* [KETENTUAN LATIHAN]:
Terjemahkan kalimat dari kutipan bacaan tentang ibu di bawah ini ke dalam bahasa Inggris: "Namun, setiap pagi ibu akan kirim doa agar saya diberi kekuatan dalam menjalani sidang."

* [KUTIPAN BACAAN]:
# # #
Dulu ibu selalu menyempatkan menginap di rumah saya setiap minggu, namun dengan berjalannya waktu, ibu semakin tidak sanggup untuk pergi menginap, sehingga saya sempat merasakan kehilangan waktu-waktu untuk berbincang dengan beliau.  Apalagi di kala saya menghadapi masalah yang cukup berat dalam hidup saya dan ibu tidak bisa menginap, saya hanya bisa menangis.  Namun, akhirnya saya bisa menyikapinya dan menjadi kuat seperti ibu.

Ibu juga sangat kuat.  Menghadapi permasalahan-permasalahan hukum yang menimpanya, ibu akan berdiskusi dengan saya dan satu hal yang sangat saya hargai, ibu sangat mendengarkan saya, dibadingkan dengan kakak-kakak saya.  Saya tidak tahu alasannya, namun sepertinya di mata ibu, saya lah pengganti ayah.  Ibu juga punya kemauan keras.  Ketika saya menjadi tameng dalam permasalahan hukumnya, ibu selalu menghadiri setiap sidang saya.  Namun, di tengah permasalahan hukum saya sendiri, ibu saya larang untuk hadir di persidangan, karena selain ibu sudah semakin tua, untuk masalah saya ini, saya tidak ingin ada orang yang tahu bahwa saya adalah anak ibu.  Saya tidak mau menjadi beban ibu.  Namun, setiap pagi ibu akan kirim doa agar saya diberi kekuatan dalam menjalani sidang.
# # #
* [KUMPULAN DATA]:
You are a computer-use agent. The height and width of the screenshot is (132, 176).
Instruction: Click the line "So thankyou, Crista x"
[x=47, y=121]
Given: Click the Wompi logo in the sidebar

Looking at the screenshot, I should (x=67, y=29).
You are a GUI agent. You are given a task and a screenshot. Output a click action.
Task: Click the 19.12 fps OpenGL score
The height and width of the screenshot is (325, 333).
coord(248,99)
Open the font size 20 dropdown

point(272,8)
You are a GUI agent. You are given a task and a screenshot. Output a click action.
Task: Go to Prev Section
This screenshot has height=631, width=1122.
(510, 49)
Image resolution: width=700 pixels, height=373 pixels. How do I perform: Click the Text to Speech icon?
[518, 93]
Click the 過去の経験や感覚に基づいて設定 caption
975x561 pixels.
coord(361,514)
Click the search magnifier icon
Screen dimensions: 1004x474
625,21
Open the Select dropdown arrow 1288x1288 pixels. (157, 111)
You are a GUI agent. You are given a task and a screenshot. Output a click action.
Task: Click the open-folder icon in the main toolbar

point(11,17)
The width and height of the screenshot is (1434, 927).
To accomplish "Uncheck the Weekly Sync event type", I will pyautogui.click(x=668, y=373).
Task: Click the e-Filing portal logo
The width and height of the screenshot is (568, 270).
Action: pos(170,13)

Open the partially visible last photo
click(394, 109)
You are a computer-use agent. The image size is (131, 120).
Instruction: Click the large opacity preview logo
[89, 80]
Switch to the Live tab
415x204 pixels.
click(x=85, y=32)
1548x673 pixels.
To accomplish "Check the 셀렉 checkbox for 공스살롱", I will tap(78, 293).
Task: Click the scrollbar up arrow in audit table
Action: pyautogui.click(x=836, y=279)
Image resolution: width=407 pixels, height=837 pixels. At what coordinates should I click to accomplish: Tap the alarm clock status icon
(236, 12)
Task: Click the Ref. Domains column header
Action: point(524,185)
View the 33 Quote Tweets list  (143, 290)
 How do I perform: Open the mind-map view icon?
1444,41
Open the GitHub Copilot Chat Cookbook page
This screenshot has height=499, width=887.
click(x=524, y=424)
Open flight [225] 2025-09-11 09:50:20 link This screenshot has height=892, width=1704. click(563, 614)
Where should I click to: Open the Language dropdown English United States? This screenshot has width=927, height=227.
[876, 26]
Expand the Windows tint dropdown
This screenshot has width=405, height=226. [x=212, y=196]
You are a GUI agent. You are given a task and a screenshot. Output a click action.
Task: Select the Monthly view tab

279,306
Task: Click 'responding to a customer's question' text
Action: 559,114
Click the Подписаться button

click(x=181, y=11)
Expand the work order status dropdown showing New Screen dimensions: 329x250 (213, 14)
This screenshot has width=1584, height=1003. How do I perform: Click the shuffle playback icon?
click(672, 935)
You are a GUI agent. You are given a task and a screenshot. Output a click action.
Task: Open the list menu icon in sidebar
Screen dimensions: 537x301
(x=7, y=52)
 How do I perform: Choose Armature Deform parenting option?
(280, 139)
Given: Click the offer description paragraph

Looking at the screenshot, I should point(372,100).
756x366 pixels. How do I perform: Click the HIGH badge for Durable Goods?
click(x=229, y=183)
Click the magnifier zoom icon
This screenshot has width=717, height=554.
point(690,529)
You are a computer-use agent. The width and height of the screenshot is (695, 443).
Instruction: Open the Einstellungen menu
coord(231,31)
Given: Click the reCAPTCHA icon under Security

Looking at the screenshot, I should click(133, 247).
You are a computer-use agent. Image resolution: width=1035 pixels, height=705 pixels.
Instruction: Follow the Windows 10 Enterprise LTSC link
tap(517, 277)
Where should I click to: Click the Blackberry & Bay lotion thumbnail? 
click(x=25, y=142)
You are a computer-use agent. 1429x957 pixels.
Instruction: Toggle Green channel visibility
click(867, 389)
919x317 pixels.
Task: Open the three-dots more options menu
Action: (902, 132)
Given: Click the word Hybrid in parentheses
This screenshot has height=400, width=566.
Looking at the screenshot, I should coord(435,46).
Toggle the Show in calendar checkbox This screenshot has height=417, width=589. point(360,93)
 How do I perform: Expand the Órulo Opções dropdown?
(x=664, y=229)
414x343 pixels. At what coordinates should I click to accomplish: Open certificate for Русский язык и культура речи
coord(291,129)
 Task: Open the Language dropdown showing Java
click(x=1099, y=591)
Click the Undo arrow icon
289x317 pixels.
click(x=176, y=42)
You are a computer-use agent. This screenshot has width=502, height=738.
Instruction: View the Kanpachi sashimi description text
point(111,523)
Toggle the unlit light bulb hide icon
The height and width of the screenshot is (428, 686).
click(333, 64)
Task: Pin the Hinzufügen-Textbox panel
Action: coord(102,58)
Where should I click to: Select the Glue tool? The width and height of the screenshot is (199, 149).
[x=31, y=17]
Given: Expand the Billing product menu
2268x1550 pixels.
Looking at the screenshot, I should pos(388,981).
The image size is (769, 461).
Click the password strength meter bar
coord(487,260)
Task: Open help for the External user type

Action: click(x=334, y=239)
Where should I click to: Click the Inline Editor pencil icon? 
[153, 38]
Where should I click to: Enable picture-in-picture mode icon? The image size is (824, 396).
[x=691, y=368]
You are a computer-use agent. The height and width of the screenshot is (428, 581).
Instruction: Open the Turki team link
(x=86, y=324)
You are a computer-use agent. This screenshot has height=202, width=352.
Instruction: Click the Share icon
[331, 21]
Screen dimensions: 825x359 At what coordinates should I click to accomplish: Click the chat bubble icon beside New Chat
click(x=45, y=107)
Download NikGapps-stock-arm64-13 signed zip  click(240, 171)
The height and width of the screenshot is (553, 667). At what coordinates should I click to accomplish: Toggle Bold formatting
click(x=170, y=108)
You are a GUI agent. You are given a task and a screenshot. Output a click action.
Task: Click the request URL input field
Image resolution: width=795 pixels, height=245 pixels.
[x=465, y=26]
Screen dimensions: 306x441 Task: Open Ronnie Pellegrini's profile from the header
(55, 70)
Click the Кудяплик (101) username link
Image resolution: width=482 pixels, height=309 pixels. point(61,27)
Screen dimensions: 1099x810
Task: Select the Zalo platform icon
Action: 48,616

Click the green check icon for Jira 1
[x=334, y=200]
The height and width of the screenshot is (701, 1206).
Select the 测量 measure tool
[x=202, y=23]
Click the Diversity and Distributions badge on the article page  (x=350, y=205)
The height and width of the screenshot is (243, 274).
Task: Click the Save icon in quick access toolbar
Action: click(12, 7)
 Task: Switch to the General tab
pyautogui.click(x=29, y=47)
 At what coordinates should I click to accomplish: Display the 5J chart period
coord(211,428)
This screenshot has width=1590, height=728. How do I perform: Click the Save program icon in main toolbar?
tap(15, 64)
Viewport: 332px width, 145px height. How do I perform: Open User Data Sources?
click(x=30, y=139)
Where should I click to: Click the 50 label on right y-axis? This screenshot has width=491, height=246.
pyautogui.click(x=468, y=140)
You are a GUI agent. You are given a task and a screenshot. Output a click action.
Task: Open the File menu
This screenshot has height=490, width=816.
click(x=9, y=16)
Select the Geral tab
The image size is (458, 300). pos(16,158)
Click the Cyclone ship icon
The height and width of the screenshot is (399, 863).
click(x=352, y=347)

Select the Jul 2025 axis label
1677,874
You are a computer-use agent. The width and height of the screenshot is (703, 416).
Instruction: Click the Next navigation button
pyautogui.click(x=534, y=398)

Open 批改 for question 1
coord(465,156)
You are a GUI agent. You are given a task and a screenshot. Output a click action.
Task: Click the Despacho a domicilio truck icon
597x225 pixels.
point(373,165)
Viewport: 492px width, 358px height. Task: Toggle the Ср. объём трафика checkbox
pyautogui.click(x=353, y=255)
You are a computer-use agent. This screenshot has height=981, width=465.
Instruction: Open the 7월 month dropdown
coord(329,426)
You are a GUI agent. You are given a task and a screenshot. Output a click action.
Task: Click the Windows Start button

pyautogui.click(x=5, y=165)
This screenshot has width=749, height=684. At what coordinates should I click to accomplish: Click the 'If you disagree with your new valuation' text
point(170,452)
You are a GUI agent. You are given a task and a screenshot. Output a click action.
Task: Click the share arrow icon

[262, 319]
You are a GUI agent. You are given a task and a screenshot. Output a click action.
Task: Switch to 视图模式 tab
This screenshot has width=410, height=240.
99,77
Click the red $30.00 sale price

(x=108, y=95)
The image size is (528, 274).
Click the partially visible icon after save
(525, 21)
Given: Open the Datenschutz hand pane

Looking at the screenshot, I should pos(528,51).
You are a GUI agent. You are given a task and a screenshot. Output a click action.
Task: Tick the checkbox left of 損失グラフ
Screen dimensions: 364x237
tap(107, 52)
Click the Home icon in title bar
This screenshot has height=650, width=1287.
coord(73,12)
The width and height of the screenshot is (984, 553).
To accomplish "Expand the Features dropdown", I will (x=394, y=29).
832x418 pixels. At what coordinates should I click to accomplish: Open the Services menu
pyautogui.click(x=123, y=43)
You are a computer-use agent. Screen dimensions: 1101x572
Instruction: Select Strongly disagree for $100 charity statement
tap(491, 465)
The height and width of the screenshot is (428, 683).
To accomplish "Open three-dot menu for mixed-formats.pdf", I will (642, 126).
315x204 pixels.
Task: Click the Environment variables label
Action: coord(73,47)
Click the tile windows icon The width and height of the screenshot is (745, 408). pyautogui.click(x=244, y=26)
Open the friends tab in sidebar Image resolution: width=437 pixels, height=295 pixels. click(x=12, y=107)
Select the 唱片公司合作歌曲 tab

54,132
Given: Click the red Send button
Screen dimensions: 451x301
# # #
* [PEMBAHASAN SOAL]:
However, every morning my mother would send prayers that I be given strength to get through the hearings.